═════ PROVIDED RECORDS

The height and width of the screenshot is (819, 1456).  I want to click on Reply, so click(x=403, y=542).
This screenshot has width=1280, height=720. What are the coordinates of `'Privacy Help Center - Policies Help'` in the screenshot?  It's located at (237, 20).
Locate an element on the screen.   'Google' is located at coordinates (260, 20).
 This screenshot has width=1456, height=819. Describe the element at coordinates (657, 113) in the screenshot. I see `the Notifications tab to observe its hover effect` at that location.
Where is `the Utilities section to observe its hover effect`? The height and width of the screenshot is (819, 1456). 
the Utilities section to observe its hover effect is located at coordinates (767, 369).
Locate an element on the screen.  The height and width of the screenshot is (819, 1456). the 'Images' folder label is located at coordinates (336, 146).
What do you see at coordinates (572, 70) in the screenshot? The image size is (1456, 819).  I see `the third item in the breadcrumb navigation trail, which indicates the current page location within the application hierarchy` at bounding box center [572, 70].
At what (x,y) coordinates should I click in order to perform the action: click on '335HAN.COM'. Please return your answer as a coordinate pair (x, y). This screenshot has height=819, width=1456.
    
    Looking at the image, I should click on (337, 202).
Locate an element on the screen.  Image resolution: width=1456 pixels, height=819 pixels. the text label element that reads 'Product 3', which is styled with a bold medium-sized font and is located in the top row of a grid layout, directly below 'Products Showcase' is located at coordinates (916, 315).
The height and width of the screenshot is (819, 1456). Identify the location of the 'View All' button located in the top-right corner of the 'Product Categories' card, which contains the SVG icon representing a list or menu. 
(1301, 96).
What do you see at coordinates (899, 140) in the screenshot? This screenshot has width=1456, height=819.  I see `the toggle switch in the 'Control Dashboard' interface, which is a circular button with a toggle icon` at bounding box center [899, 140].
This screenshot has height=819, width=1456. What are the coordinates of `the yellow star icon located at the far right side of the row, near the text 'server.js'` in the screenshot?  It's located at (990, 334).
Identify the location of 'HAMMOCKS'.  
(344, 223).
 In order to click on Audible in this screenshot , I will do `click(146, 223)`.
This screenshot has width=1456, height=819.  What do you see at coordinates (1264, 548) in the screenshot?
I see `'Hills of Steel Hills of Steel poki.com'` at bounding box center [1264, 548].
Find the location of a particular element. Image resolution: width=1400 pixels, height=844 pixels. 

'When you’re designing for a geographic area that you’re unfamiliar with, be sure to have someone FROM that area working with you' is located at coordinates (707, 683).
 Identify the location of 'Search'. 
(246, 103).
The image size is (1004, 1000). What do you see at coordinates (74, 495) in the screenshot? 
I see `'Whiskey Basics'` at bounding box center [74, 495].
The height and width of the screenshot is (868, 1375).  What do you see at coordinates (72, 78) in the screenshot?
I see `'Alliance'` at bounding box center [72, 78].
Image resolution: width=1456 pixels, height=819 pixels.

══════════

■ **EXERCISE TASK**:
Please revise all the rows above, replacing "Locate an element on the screen" with "Find an element on the screen" everywhere and leaving everything else unchanged.

■ **REPLY TO THE EXERCISE**:
The height and width of the screenshot is (819, 1456).  I want to click on Reply, so click(x=403, y=542).
This screenshot has width=1280, height=720. What are the coordinates of `'Privacy Help Center - Policies Help'` in the screenshot?  It's located at (237, 20).
Find an element on the screen.   'Google' is located at coordinates (260, 20).
 This screenshot has width=1456, height=819. Describe the element at coordinates (657, 113) in the screenshot. I see `the Notifications tab to observe its hover effect` at that location.
Where is `the Utilities section to observe its hover effect`? The height and width of the screenshot is (819, 1456). 
the Utilities section to observe its hover effect is located at coordinates (767, 369).
Find an element on the screen.  The height and width of the screenshot is (819, 1456). the 'Images' folder label is located at coordinates (336, 146).
What do you see at coordinates (572, 70) in the screenshot? The image size is (1456, 819).  I see `the third item in the breadcrumb navigation trail, which indicates the current page location within the application hierarchy` at bounding box center [572, 70].
At what (x,y) coordinates should I click in order to perform the action: click on '335HAN.COM'. Please return your answer as a coordinate pair (x, y). This screenshot has height=819, width=1456.
    
    Looking at the image, I should click on (337, 202).
Find an element on the screen.  Image resolution: width=1456 pixels, height=819 pixels. the text label element that reads 'Product 3', which is styled with a bold medium-sized font and is located in the top row of a grid layout, directly below 'Products Showcase' is located at coordinates (916, 315).
The height and width of the screenshot is (819, 1456). Identify the location of the 'View All' button located in the top-right corner of the 'Product Categories' card, which contains the SVG icon representing a list or menu. 
(1301, 96).
What do you see at coordinates (899, 140) in the screenshot? This screenshot has width=1456, height=819.  I see `the toggle switch in the 'Control Dashboard' interface, which is a circular button with a toggle icon` at bounding box center [899, 140].
This screenshot has height=819, width=1456. What are the coordinates of `the yellow star icon located at the far right side of the row, near the text 'server.js'` in the screenshot?  It's located at (990, 334).
Identify the location of 'HAMMOCKS'.  
(344, 223).
 In order to click on Audible in this screenshot , I will do `click(146, 223)`.
This screenshot has width=1456, height=819.  What do you see at coordinates (1264, 548) in the screenshot?
I see `'Hills of Steel Hills of Steel poki.com'` at bounding box center [1264, 548].
Find the location of a particular element. Image resolution: width=1400 pixels, height=844 pixels. 

'When you’re designing for a geographic area that you’re unfamiliar with, be sure to have someone FROM that area working with you' is located at coordinates (707, 683).
 Identify the location of 'Search'. 
(246, 103).
The image size is (1004, 1000). What do you see at coordinates (74, 495) in the screenshot? 
I see `'Whiskey Basics'` at bounding box center [74, 495].
The height and width of the screenshot is (868, 1375).  What do you see at coordinates (72, 78) in the screenshot?
I see `'Alliance'` at bounding box center [72, 78].
Image resolution: width=1456 pixels, height=819 pixels.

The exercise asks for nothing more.